Heidi Zimmer-Meyer, president of the Rochester Downtown Development Corp., has been working with the organization since 1984 to promote the city’s central district.
But even she is surprised by the scope of the development boom going on in the downtown area.
“It’s been a long road, and frankly, I’ll be candid and say that I didn’t think I would live long enough to see what we are seeing in the center of the city,” she said during a recent interview at the RDDC offices on the 19th floor of the Five Star Bank Plaza Building.
Since about 2000, downtown has played host to about $2.2 billion in development projects involving 49 buildings either already converted to housing or currently in the process.
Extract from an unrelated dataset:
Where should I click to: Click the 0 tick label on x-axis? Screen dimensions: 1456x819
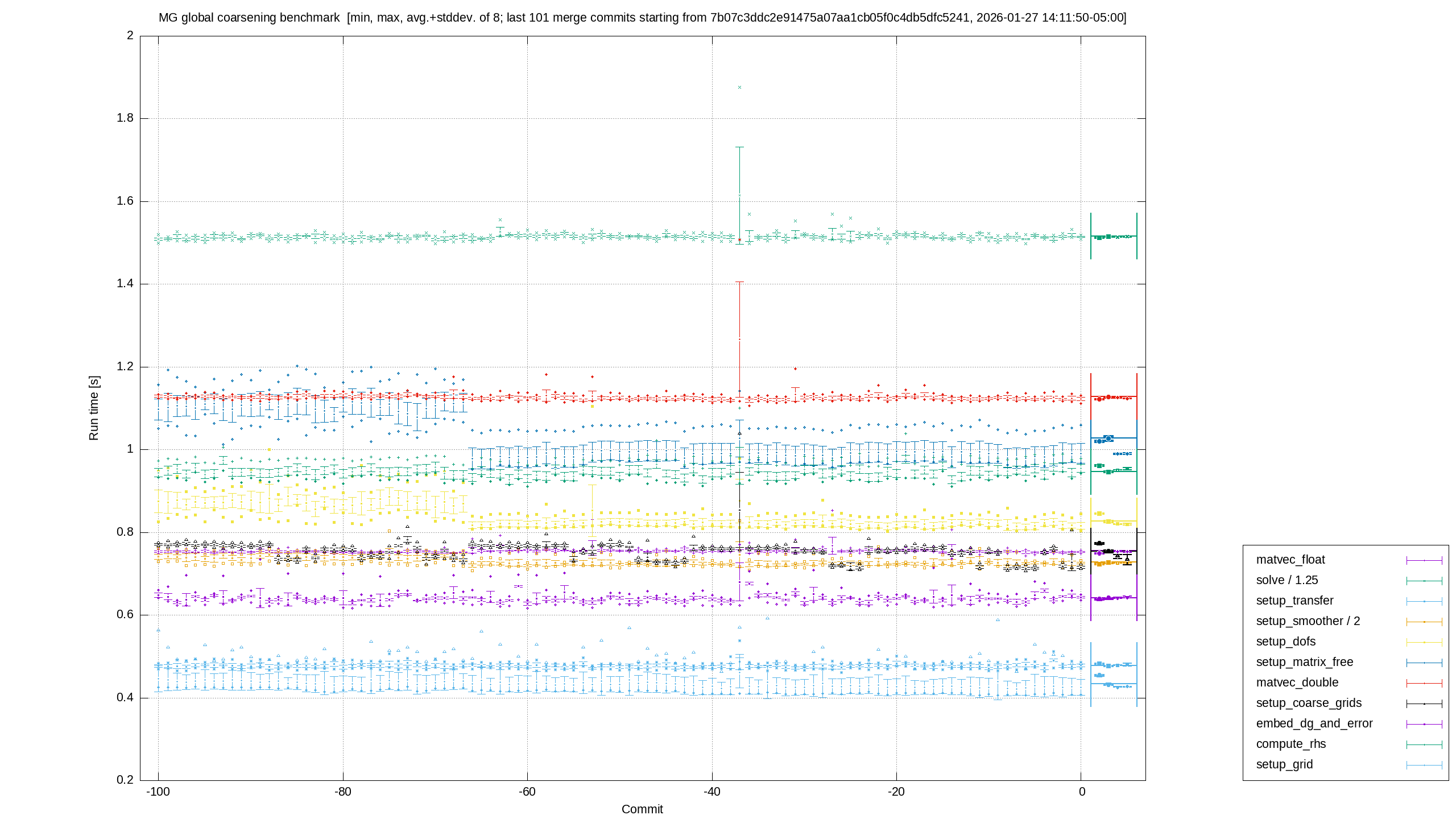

After World War II, Rochester was a “big three company town,” she said — referring to Eastman Kodak Co., Xerox Corp. and Bausch and Lomb Inc.
At its peak, the city’s population was about 330,000, but it ultimately lost 37 percent of those residents.
The impact of downsizing at the major employers has been devastating. At Kodak alone, the workforce dropped from about 65,000 at its height to less than 2,000 now.
“And we wake up in the year 2018 going, ‘My God, what happened?’ ”
What’s happening now in downtown Rochester “is reflective of the general trend that’s kind of reversing our regional development pattern,” she said.
Like much of America, the Rochester region has been “suburbanized,” over the past few decades with lots of residential developments, office parks, malls and shopping strips built in the surrounding towns, while the cities emptied out.
But the move back to the cities began around 2000, Zimmer-Meyer said.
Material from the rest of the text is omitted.